Валерьяныч распахнул желтозубую пасть и влил в горло полстакана животворных грамм. Крякнул и усмехнулся:
— Дураки говорят: наступила смерть. Чушь собачья! Смерть наступить не может, потому что она не состояние, а процесс. Неторопливая смерть откусывает помаленьку и живет долго, а ненасытная хватает все подряд и исчерпывает себя до срока. Смерть разрушает свою тюрьму и вырывается на свободу, а потом…
Он замолчал.
— Чего потом? — спросил Петруша, выковыривая длинным ногтем нежные хамсовые внутренности.
— А потом раз — и ты уже в Чистилище на радость червям, на растерзание жизни. Лехаим! — он допил водку и закусил серебряной рыбкой. Так и сожрал нечищеную: с головой, с хвостом и с ки́шками. Причмокнул и смял пластиковый стаканчик в хрустящий комок.

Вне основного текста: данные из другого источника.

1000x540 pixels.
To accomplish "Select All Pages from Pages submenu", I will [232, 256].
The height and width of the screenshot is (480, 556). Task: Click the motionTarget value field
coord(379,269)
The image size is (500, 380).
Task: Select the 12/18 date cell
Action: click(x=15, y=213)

— Ну вот и ладно! Пойду как я, вздремну, а ты ступай себе на кладбище, щипли сочную травку, корми свою смерть. Она проголодалась, по глазам вижу. И пиленгаса не забудь!
Я и сама собиралась распрощаться. Встала, пожелала всего хорошего, закинула за спину рюкзак и обмотала вокруг руки полиэтиленовый пакет с рыбой. Из дырявого пакета тянулась нитка бордовой слизи, зеленая муха пыталась припасть к ароматному источнику.
Как обычно, я иду домой через кладбище. Есть, конечно, и окольные пути, но так намного быстрее: рыночная площадь, каменные ворота, кладбищенская аллея и улица Свободы. Асфальтированная Свобода извивается между лачуг с палисадниками, за заборами беснуются цепные псы и кудахчут куры. По Свободе катятся опавшие абрикосы и текут мыльные ручьи сточных вод. Свобода карабкается все выше, греет на обочинах облезлых котов и взрывает горячий асфальт, обнажая хребет древней брусчатки. На высоте ста тридцати метров над уровнем моря Свобода упирается в степь и рассыпается на множество белых тропинок, бегущих к вершине горы. Здесь улица умирает и начинается свобода — выжженная на солнце и бесконечная.